Rodrigo Contreras

Personal information
- Full name: Rodrigo Nicolás Contreras
- Date of birth: October 27, 1995 (age 30)
- Place of birth: Tucumán, Argentina
- Height: 1.82 m (5 ft 11+1⁄2 in)
- Position: Striker

Team information
- Current team: Millonarios (on loan from Deportes Antofagasta)
- Number: 27

Youth career
- San Lorenzo

Senior career*
- Years: Team / Apps / (Gls)
- 2013–2019: San Lorenzo / 5 / (0)
- 2014: → Gimnasia LP (loan) / 7 / (1)
- 2015: → Gimnasia LP (loan) / 12 / (3)
- 2016: → Braga B (loan) / 6 / (0)
- 2017: → Quilmes (loan) / 10 / (0)
- 2017: → Arsenal de Sarandí (loan) / 10 / (1)
- 2018: → Deportes Antofagasta (loan) / 17 / (6)
- 2019: → Necaxa (loan) / 23 / (3)
- 2019–2021: Aldosivi / 21 / (4)
- 2021–2022: Defensa y Justicia / 13 / (2)
- 2022: Platense / 28 / (2)
- 2023–: Deportes Antofagasta / 32 / (19)
- 2024: → Everton (loan) / 25 / (16)
- 2025: → Universidad de Chile (loan) / 24 / (9)
- 2026–: → Millonarios (loan) / 14 / (6)

International career
- 2014–2015: Argentina U20 / 4 / (1)

= Rodrigo Contreras =

Argentine footballer

Rodrigo Nicolás Contreras (born 27 October 1995 in Tucumán), better known as Tucu, is an Argentine footballer who plays as a striker for Colombian club Millonarios on loan from Chilean club Deportes Antofagasta.

==Career==
In 2024, Contreras joined Chilean Primera División club Everton on loan from Deportes Antofagasta on a one-year deal with an option to buy.
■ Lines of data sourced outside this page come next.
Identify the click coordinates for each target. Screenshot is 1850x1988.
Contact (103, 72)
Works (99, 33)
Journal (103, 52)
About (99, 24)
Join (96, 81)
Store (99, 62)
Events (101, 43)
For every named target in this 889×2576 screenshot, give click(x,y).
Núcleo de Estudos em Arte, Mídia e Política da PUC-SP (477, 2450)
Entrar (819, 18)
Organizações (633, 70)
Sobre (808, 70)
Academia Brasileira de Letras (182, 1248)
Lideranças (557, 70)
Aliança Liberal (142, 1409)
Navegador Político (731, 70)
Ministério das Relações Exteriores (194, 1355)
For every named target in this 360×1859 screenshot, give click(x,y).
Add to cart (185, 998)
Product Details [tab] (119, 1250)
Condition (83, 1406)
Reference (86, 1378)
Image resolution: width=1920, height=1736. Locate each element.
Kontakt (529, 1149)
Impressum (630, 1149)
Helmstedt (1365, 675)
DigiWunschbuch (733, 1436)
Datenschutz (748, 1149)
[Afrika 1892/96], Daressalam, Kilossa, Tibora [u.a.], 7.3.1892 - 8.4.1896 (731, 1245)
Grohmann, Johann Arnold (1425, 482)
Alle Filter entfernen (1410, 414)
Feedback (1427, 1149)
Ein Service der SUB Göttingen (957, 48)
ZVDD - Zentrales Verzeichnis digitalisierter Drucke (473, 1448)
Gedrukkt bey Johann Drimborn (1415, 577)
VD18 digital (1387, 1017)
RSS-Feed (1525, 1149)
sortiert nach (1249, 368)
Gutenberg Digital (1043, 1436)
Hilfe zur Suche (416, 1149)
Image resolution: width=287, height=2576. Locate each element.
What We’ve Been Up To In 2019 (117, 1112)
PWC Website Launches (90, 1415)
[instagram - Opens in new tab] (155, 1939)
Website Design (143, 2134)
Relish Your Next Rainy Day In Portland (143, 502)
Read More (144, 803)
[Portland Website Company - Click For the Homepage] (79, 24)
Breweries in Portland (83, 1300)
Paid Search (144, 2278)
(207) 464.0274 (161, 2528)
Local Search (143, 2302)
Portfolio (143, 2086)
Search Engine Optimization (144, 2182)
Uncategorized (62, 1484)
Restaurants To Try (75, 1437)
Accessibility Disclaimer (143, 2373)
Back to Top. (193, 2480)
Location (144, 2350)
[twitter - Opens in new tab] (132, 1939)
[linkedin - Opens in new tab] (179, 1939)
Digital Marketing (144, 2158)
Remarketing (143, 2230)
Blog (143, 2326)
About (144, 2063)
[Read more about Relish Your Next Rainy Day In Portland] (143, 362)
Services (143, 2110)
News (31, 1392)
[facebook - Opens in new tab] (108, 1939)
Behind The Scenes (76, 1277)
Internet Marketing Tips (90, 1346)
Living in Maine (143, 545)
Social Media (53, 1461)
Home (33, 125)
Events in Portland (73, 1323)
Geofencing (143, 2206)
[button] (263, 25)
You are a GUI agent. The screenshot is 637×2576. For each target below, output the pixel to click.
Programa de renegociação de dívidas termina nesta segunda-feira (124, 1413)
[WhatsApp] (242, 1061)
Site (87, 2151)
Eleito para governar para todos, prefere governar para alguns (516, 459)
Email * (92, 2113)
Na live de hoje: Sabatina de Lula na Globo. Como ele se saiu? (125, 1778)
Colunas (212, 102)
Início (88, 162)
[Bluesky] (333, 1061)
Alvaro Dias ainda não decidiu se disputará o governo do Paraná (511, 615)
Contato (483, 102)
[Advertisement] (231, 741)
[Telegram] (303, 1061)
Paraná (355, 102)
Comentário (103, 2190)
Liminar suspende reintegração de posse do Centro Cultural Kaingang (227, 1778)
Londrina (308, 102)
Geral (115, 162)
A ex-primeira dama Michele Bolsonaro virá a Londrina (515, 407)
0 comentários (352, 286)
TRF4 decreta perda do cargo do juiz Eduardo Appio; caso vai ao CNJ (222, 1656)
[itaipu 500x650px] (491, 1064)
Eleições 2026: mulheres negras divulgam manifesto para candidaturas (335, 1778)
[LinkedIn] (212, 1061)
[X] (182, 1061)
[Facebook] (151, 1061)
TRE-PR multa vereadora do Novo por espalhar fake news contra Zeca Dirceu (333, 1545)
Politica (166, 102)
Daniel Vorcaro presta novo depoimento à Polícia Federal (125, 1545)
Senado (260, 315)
The next season, he switched to Universidad de Chile. In 2026, he was loaned out to Colombian club Millonarios.

==Personal life==
He is the son of Carlos Alberto Contreras, a former footballer who played for clubs such as San Martín de Tucumán, Atlético de Rafaela, among others.